(Exercise details): This exercise asks for every line of the material that includes the word "will".

##### Records to use #####

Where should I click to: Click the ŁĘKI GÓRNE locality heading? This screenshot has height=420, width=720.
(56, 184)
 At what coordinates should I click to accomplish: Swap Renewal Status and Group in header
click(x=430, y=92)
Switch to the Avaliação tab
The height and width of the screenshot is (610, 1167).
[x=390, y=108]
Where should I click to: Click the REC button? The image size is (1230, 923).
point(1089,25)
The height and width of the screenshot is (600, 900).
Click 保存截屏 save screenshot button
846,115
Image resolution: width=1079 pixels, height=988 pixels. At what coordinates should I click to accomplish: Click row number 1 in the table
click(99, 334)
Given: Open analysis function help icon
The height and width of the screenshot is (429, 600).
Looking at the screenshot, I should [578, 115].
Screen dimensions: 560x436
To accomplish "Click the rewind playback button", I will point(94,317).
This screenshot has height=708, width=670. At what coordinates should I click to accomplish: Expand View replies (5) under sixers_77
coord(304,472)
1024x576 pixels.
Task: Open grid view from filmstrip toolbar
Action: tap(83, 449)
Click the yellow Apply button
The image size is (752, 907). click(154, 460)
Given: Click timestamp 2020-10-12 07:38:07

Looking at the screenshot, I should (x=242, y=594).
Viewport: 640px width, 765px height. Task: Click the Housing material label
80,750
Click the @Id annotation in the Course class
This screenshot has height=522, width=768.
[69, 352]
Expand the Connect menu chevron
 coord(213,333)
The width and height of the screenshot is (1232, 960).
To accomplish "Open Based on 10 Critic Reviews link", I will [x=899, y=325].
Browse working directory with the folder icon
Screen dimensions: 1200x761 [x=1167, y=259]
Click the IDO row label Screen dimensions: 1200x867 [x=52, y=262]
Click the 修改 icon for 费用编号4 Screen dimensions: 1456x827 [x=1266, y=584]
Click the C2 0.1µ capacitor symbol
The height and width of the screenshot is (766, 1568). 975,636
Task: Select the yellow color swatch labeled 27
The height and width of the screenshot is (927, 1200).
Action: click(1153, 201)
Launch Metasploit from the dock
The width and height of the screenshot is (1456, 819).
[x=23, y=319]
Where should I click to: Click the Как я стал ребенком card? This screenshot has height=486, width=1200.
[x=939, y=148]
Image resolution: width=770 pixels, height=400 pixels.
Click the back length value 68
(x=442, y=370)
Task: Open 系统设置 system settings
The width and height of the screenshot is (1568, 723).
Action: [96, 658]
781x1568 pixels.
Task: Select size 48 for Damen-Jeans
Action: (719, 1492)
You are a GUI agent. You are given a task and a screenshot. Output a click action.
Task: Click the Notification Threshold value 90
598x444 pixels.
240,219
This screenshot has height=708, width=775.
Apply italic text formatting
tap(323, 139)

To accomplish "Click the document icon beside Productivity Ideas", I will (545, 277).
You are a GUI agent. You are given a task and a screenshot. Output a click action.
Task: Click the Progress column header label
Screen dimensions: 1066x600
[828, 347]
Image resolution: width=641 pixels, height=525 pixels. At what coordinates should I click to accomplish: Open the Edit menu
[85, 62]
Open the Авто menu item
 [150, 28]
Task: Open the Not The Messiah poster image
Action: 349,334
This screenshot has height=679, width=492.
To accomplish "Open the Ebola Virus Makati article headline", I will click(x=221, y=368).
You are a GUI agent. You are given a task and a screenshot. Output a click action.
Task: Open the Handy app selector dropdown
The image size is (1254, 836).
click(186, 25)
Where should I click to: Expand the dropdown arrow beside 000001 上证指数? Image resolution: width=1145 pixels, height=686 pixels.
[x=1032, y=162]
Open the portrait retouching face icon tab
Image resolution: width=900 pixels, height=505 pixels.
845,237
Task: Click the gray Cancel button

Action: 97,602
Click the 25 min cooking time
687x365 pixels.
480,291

#####

(Answer section):
To accomplish "Click the rewind playback button", I will point(94,317).
To accomplish "Open Based on 10 Critic Reviews link", I will [x=899, y=325].
To accomplish "Click the document icon beside Productivity Ideas", I will (545, 277).
To accomplish "Open the Ebola Virus Makati article headline", I will click(x=221, y=368).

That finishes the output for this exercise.